One of the key objectives when developing an effective security and compliance management program is to remain interdependent of core systems. While some integrations can offer significant time saving such as Single Sign-On, Ticketing, and Asset Management, typically there are more sophisticated tools available that will perform core audit functions like network monitoring, asset discovery, log management, and intrusion detection. The reality is that while software can significantly reduce the need for manual labor, when automation goes wrong the biggest price is paid. The challenge is ensuring that each of these systems is doing what it should, in a cost-efficient manner. Can this be achieved if the system results flow through automatically to the tool set up to provide that independent verification?

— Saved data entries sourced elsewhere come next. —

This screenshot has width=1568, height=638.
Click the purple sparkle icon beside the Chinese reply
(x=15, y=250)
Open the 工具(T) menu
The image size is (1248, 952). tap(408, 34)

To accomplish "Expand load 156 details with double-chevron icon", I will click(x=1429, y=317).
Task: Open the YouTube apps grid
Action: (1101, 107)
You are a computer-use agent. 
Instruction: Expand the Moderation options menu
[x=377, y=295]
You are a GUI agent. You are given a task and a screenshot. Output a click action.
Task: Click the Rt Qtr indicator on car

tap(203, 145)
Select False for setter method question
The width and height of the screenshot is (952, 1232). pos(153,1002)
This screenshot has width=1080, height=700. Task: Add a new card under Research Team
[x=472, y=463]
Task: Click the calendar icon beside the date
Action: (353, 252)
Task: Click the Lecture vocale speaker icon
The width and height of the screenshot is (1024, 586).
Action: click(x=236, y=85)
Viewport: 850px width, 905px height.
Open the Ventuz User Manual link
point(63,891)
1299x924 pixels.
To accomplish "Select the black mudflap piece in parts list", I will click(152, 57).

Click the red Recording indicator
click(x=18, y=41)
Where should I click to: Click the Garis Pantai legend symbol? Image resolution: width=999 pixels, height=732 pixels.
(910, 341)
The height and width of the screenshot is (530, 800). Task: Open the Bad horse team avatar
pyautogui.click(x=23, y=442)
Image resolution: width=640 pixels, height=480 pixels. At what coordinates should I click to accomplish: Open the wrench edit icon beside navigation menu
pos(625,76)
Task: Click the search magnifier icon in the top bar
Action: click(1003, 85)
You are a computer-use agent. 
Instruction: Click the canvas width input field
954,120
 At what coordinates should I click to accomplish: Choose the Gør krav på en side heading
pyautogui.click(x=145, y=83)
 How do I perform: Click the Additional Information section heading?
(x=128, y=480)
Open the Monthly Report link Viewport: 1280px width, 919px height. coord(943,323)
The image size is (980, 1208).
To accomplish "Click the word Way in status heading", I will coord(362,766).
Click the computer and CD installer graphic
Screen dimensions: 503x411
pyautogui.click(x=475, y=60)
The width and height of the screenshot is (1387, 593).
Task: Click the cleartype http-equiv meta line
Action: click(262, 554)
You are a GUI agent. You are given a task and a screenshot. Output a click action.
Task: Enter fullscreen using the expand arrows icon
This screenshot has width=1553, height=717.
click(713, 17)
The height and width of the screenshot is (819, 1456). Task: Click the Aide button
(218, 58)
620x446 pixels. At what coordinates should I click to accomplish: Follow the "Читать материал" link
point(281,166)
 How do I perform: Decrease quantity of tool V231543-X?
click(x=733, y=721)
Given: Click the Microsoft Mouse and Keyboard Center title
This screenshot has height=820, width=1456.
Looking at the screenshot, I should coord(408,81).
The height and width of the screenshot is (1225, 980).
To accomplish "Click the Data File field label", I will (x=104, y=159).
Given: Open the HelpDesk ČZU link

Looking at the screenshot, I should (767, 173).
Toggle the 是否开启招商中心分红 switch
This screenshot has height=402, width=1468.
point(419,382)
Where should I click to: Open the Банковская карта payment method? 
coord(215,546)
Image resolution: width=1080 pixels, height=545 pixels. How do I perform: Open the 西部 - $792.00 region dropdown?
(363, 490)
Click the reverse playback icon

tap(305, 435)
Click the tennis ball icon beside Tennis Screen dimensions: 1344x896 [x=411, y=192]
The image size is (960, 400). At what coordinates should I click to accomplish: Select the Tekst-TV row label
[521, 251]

One example of streamlining a security task is data backup. There are many great tools that help companies manage their data backup process. Back-ups can be scheduled automatically at recommended intervals, and the tool will indicate whether the backup was successful or highlight where it may have failed. However, most security frameworks will still require that a company demonstrate they regularly test their backup restoration process to make sure it works because automation can fail, often in a way which is not transparent. You don't want to find this out the moment you need it.
Practicalities of Automation
Automation can also sound better in theory than in practice. Anyone who has used an automated asset discovery tool on their network will know that the data that comes back is not always in a user-friendly format. Technology today is complicated and the distinction between hardware, firmware and software is increasingly blurred, especially in our increasingly digital world. A single server can come back as 200 independent components. This means it can often take longer to format this data than it would be to maintain an independent record set.
And getting the data is just the first step. Many companies that publish APIs focus on just 'Get Commands'. But once the data has been downloaded, maintaining accurate synchronization is a much more complicated task. Other areas that impact compliance include Identify Management (who is making the change), Access Control (who can make the change) and Change Management (are changes made and who made them being tracked). A single mis-configuration, whether by accident or with malicious intent, can mean that erroneous data gets passed on to the tool which is supposed to be performing the independent verification.
Each of these examples are working with a single system. Multiply this by every system (and virtual system) in the organization, and before you know it you have a full-time job simply managing system integration.
Another point to consider; a recent Gartner study found that on average 40% of applications used by the Enterprises surveyed were not controlled through the companies SSO, and in some cases IT were not even aware of them (shadow apps). In an increasingly SaaS based world where the concept of a network is becoming less relevant, this poses additional challenges for creating a fully integrated system.
To be clear, we are not suggesting that automation and integrations are bad. Simply, they are not a silver bullets and should be viewed via a practical lens so that the benefits are not overstated. Advances in technology need to be layered with human readiness - security in layers.